Es gehe nicht darum, moralische und ethische Werte vorzuschreiben. "Wir konzentrieren uns auf die wesentlichen Nachhaltigkeitsrisiken", betont die Expertin. Daher seien die Ausschlüsse auf ein Minimum beschränkt, wodurch eine ausreichende Diversifikation erzielt werden könne. Eine zentrale Frage laute, welche wesentlichen Auswirkungen ein ESG-Risiko auf den künftigen Cashflow eines Unternehmens habe. Nachhaltigkeitsaspekte, die ignoriert würden, könnten sich in erheblichem Masse auf die finanzielle Flexibilität eines Unternehmens auswirken.

Wenn Staaten sich für eine Beschleunigung ihrer Massnahmen zur Dekarbonisierung sowie eine Anhebung der CO2-Steuern entscheiden und ein Unternehmen nicht ausreichend darauf vorbereitet ist, könne dies eine spürbare finanzielle Belastung zur Folge haben.

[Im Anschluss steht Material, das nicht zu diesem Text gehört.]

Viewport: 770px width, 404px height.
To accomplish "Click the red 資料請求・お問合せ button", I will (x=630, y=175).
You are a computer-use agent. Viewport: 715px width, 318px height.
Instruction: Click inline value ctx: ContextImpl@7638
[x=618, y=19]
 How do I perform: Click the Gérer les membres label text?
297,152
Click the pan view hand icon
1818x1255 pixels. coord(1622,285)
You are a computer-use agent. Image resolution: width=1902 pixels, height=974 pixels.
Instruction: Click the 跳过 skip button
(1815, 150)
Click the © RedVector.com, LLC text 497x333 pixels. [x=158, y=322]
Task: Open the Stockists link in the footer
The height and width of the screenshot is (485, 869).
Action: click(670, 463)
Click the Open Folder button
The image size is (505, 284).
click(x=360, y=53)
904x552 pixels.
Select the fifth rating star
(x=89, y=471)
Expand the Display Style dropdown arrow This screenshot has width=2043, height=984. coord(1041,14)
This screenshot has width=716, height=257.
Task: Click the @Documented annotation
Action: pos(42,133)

Folglich könnten sich ESG-Risiken direkt auf die finanzielle Performance eines Unternehmens und die Renditen von Anlegern auswirken, sagt Holzgang und fügt an: "Unserer Ansicht nach sind ESG-Aspekte ein integraler Teil jeder Fixed-Income-Strategie, nicht nur von nachhaltigen Strategien: Alle Anleiheanleger sollten ESG-Kriterien in ihre Analyse der Emittenten von Unternehmens- und Staatsanleihen integrieren."